Brief 1:
From the article below on New York City's quarantine hotels, write out the passage starting with "In fact, it’s" and going on through "a parting present.".
Brief 2:
Translate into Spanish the following sentence from the article below on New York City's quarantine hotels: "Szabo was not alone in receiving the generous, if bizarre, gift after taking advantage of the isolation program."

New York City’s quarantine hotel program is no roach motel, former residents report — and the gift bags were positively luxurious.
In fact, it’s more appropriate to call the free, taxpayer-funded isolation residencies Coach motels, as many visitors received designer handbags as a parting present.
“It was very strange,” Williamsburg resident Sam Szabo told The Post of being given a Coach bag on their way home from an eight-day stay at Queens’ LaGuardia Plaza Hotel.
The 32-year-old performance artist came down with COVID-19 this past November and chose to isolate at the hotel for fear of infecting their Williamsburg house-mate.
“I was really grateful to have a space to quarantine away from my roommate,” said Szabo, whose bag is not currently for sale on the Coach website, where similarly-sized ones retail in the $300 range. “I have to say the whole system is incredibly impressive.”
Still, by virtue of the situation, their stay had a number of surreal moments, including being required to empty a glass jar of salsa into paper cups before taking it to their room and walking in circles in a car drop-off area alongside fellow COVID-positive guests during thrice-daily supervised outdoor breaks. The most bizarre moment, however, came at the very end of their quarantine when, while waiting for their free taxi home, a staffer pulled them aside and informed them they were to receive a present.
“They were like, ‘The taxi driver needs to go, but we do have a parting gift for you if you want to collect it,’ ” Szabo recalled. “At this point I was so tired of being here but [I thought], ‘Ok, fine, whatever this parting gift is, cool.’ So I drop my bags in the taxi, and they lead me over to this table that is just full of Coach purses.”
There were racks of Coach heels, loafers, and a variety of bag options to choose from. Szabo picked out a purse, at which point a staffer asked them to take photos with it for social media before they left — bag to reality, saddled with swag.
“To go from something that’s so liminal — a hotel but with hospital amenities, very spartan, efficient and clean, absolutely no luxury — and then walk out with a purse was a surprise,” said Szabo of the experience. “Now, I have this Coach purse. It’s a really good icebreaker story.”
Szabo was not alone in receiving the generous, if bizarre, gift after taking advantage of the isolation program.
“As you are leaving, they sort out your laundry, and then they tell you, you have a gift that is coming to you from Coach, which is the funniest thing ever — why would you receive a gift for this whole thing?” recalled a 34-year-old small business owner who spoke on the condition of anonymity and stayed at the same hotel as Szabo near the end of August. “You take the lift to the lobby, and just as you’re being discharged, there’s a pile of Coach bags behind a retractable rope and you walk up and pick whatever you want and somebody behind the rope hands it to you.”
The Queens native, who currently lives in California, was visiting family at the time he contracted the coronavirus. He chose an accessory “along the lines of a wallet clutch,” which he ended up gifting to his brother’s girlfriend.
Overall, he found the handbag handout a hilarious cherry on top of an inspiringly generous and well-managed municipal program. “It’s a gift already that the city takes care of you to this extent during this crisis, and on top of this, you get rewarded for it.”
When he got COVID a second time, months later, he went to another coronavirus quarantine hotel and “had the same great experience, but we weren’t offered any gifts at the end — not that there’s reason to complain.”

The data:
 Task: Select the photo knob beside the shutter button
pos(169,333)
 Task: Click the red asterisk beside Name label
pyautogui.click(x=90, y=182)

Response 1:
In fact, it’s more appropriate to call the free, taxpayer-funded isolation residencies Coach motels, as many visitors received designer handbags as a parting present.

Response 2:
Szabo no fue la única persona que recibió el generoso, aunque extraño, regalo tras aprovechar el programa de aislamiento.